Les producteurs s’insurgent contre certaines enseignes qui ne proposent en entrée de gamme que des tomates marocaines. Ils réclament que les tomates françaises soient aussi présentes dans cette gamme avec des marges réduites, estimant que les distributeurs se rattrapent sur les produits français en appliquant des marges élevées. À 99 centimes, les tomates marocaines sont vendues à prix coûtant, quand les tomates françaises subissent une inflation artificielle en rayon.
Des actions coups de poing pour dénoncer la concurrence déloyale
Déjà en mai 2024, les syndicats agricoles français avaient organisé un barrage filtrant au péage de Perpignan-Sud, ciblant les camions transportant des fruits et légumes marocains. Des cargaisons de tomates-cerises avaient été déversées sur la route, illustrant la colère des agriculteurs face à des volumes d’importation jugés excessifs.

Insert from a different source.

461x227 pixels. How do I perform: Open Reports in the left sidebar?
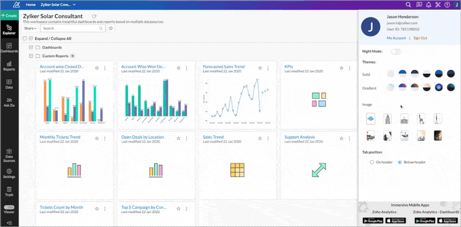(x=9, y=65)
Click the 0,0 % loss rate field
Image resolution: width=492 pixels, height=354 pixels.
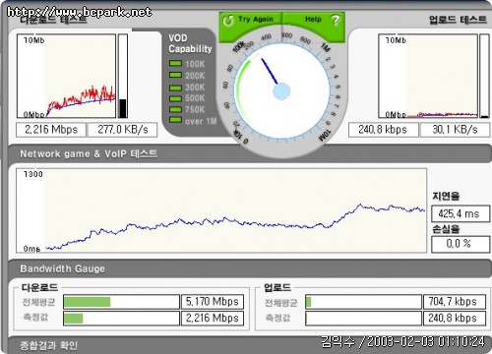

Selon la FDSEA, près de 500 000 tonnes de tomates marocaines pénètrent chaque année le marché européen, bénéficiant d’une quasi-exonération de droits de douane. La main-d’œuvre au Maroc coûte 14 fois moins cher qu’en France, ce qui rend la concurrence insoutenable. De plus, les agriculteurs français critiquent l’étiquetage des produits, jugé trompeur : l’origine « Maroc » serait souvent peu lisible et camouflée sous un emballage à forte consonance française.
Les producteurs français réclament des mesures concrètes
Face à ces constats, les agriculteurs demandent une révision des politiques d’achat des grandes surfaces, mais aussi une meilleure transparence sur l’étiquetage. À Agen, en avril 2024, des producteurs avaient apposé eux-mêmes des autocollants « Maroc » sur les tomates importées dans un supermarché, pour sensibiliser les consommateurs et exiger plus de visibilité pour les produits français.
L’association Légumes de France dénonce une origine « illisible » sur les barquettes de tomates-cerises. En plus de l’étiquetage, les agriculteurs critiquent les accords douaniers qu’ils estiment dépassés, comme l’accord UE-Maroc de 2012. Celui-ci prévoit un quota d’exportation de 285 000 tonnes entre octobre et mai, avec un abattement de 60% des frais de douane. Or, selon les producteurs, ce quota est en réalité largement dépassé.
Le Maroc défend ses exportations face aux accusations françaises
La réaction ne s’est pas fait attendre du côté marocain. Youssef Alaoui, secrétaire général de la Comader (Confédération marocaine de l’agriculture), a défendu la conformité des produits marocains aux normes européennes. Il estime que les tomates marocaines sont devenues le bouc émissaire d’une crise agricole française structurelle, et rappelle que ces produits respectent les standards sanitaires et d’étiquetage.
Alaoui souligne aussi le rôle économique des tomates marocaines pour la France : de nombreuses sociétés d’exportation emploient des centaines de personnes dans la plateforme logistique de Saint-Charles à Perpignan. Il rappelle également que la France ne produit pas de tomates toute l’année, et qu’un arrêt des importations marocaines aurait des conséquences environnementales et économiques importantes.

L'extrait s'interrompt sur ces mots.